In April 2017, Badoo launched a newly redesigned app and brand, adopting the colour purple and an orange heart symbol as its logo, as well as the tagline "Bigger than Dating". Andreev discussed this redesign in an interview with Business Insider James Cook in the same month.

In July 2019, Badoo was the subject of a Forbes investigative report outlining workplace misogyny, drug use, as well as sexual and racial discrimination. Badoo employees, including women, reported a culture of workplace afterparties involving use of recreational drugs and prostitutes, along with several instances of sexual assault and harassment.

Features 
Badoo has several features that enable users to meet people. When they first sign up, individuals select whether they want to meet new people to date, chat or to make new friends. Users can chat, match with others, upload photos and videos, as well as share their interests and see any friends in common.

The main features include:
 People Nearby: Users can see and contact people who live in their area, as well as those they 'Bumped Into' with this feature. 
 Search: Users can also see who is on the app in a different city or another part of the world. 
 Encounters: Another free feature, where users swipe right (yes) or left (no) on other users' profiles. If there is a match the two users are notified. 
 Video Chat: In August 2017, Badoo launched its video chat function that allows users to connect real-time, once they've exchanged messages. In 2018, Badoo was testing a livestream feature that was able to broadcast the video to several users at the same time but the feature was later removed.
Badoo has developed numerous safety features to ensure users are real and verified. Such features include the 'selfie request' button, through which women can request a man they're speaking to send a 'selfie' to prove they are the same person as in the pictures.

The company has also developed a photo verification process, where users upload a photo of themselves mimicking a specific pose. This photo is then verified in a minute by one of Badoo's 5,000 moderators.

Badoo is a freemium service, where the basic service is free for everyone but users have an option to pay for premium features. Such features include, ‘Rise Up’, which allows users to pay to give their profile more visibility on the site for a limited time. In late 2007, 20% of Badoo's then 22 million users were paying for heightened visibility at least once a month. However, according to The Economist, by 2011 only 5% of members were paying for the premium services.
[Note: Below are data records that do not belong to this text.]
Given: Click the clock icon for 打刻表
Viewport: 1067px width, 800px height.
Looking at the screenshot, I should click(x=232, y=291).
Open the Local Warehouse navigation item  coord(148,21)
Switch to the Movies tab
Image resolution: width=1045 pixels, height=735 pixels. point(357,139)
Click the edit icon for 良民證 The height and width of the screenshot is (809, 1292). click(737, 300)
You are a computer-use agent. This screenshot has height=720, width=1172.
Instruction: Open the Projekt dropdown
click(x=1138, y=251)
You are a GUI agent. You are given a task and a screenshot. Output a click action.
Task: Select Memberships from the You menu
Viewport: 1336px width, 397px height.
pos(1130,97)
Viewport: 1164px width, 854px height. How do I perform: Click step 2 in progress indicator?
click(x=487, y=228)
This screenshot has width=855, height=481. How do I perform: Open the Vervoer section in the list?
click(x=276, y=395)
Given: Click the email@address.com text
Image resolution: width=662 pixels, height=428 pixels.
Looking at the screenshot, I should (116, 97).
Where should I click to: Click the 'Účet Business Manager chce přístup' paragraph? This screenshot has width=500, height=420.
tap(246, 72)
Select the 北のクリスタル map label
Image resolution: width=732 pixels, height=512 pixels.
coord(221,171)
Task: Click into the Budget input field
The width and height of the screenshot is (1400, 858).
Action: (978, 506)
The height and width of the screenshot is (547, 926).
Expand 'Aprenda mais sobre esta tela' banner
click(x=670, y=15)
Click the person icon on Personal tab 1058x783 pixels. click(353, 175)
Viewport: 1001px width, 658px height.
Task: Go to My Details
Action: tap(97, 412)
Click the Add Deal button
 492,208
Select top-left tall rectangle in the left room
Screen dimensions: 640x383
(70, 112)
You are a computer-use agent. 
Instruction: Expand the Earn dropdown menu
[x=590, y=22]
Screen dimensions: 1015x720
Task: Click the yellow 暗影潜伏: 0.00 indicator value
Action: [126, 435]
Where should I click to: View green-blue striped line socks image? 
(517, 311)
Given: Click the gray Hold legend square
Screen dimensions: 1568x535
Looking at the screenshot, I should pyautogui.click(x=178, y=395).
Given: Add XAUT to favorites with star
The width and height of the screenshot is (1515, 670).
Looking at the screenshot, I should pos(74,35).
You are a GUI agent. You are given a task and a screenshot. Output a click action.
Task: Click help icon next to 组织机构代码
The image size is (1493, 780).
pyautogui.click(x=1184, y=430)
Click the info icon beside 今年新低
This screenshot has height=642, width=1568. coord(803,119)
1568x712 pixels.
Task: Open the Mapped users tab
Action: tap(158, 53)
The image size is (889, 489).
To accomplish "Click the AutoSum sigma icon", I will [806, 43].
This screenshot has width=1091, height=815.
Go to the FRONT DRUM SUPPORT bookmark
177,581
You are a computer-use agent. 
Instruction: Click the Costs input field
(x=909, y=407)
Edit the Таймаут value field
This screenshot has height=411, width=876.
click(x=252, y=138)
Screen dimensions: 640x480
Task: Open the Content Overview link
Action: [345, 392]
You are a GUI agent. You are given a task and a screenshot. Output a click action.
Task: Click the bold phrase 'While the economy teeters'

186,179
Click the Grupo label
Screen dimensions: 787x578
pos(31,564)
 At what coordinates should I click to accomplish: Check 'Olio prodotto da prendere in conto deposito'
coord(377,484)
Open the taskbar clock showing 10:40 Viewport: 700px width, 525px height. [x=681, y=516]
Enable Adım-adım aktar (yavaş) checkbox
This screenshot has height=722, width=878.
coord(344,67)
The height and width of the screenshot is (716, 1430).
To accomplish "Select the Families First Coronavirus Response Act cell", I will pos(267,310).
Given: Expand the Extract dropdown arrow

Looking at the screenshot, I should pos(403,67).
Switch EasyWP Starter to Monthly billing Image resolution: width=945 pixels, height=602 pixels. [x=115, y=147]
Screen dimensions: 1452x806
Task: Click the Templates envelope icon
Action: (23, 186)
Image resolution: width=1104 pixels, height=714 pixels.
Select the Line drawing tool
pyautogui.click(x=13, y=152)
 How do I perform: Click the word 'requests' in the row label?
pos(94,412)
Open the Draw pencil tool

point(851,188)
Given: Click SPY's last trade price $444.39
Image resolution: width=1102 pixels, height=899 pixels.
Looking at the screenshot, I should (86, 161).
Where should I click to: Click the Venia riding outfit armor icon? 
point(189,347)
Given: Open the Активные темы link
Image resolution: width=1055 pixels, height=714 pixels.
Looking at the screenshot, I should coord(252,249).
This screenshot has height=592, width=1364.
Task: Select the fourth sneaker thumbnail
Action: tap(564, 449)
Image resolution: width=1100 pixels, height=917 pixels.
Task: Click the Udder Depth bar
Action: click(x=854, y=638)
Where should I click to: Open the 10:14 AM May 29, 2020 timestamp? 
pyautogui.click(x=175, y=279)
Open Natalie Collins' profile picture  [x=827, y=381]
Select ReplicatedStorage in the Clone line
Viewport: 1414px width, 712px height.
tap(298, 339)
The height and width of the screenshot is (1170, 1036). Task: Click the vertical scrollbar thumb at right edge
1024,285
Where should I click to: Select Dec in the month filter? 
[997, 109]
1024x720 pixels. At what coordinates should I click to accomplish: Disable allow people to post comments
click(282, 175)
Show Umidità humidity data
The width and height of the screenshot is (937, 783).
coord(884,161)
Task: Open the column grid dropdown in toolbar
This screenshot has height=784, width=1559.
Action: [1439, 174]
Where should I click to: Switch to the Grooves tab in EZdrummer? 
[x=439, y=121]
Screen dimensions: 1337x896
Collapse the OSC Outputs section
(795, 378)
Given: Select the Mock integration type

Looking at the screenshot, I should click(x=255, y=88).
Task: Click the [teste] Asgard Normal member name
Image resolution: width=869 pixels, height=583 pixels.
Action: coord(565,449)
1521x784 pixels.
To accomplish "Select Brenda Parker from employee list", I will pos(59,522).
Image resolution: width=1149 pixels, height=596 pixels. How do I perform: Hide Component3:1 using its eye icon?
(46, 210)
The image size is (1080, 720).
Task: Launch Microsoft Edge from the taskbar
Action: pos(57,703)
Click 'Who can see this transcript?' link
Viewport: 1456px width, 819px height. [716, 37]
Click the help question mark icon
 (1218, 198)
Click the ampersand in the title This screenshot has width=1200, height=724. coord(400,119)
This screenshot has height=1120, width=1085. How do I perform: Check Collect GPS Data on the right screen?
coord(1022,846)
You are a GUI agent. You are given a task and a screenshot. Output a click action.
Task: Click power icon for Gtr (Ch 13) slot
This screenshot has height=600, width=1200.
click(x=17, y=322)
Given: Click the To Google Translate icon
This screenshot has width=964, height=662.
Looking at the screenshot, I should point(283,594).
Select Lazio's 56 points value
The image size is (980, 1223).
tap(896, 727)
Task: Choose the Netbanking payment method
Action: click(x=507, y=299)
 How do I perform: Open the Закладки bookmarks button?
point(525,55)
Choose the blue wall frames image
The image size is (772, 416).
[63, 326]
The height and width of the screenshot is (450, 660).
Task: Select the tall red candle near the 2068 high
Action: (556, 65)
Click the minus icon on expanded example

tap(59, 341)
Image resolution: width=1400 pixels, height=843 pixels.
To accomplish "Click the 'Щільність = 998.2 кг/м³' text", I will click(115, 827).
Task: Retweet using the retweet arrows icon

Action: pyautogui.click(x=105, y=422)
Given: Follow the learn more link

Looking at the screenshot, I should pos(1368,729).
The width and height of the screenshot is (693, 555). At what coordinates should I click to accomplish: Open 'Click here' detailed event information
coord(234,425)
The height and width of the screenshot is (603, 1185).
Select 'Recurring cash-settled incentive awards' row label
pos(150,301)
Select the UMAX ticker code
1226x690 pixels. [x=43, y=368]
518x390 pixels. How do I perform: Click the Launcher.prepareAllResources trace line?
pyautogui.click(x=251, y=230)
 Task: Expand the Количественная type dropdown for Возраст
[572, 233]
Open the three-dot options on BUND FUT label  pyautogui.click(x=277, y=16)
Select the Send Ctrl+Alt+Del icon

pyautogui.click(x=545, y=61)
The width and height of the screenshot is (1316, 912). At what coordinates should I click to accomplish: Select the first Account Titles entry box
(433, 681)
Users can also pay to have their profile photo more widely visible across the site. "Super Powers" enables users to see more search results, as well as who wants to meet them and which of their messages have been read.

Criticisms 

In a peer-reviewed study by Cambridge University in 2009, it was given the lowest score for privacy among the 45 social networking sites examined. In the same report, it was given a ‘perfect score’ for verified accessibility on mobile devices.

Finnish newspaper Iltalehti reported that numerous Badoo profiles were created without people's consent, and that people have reported Badoo's actions to the police.

According to Google's transparency report on the requests for search removals stemming from the "right to be forgotten" ruling, Badoo had the eighth-highest number of URLs removed from Google Search, with Facebook, YouTube, Google Groups and Twitter receiving a higher number of these requests.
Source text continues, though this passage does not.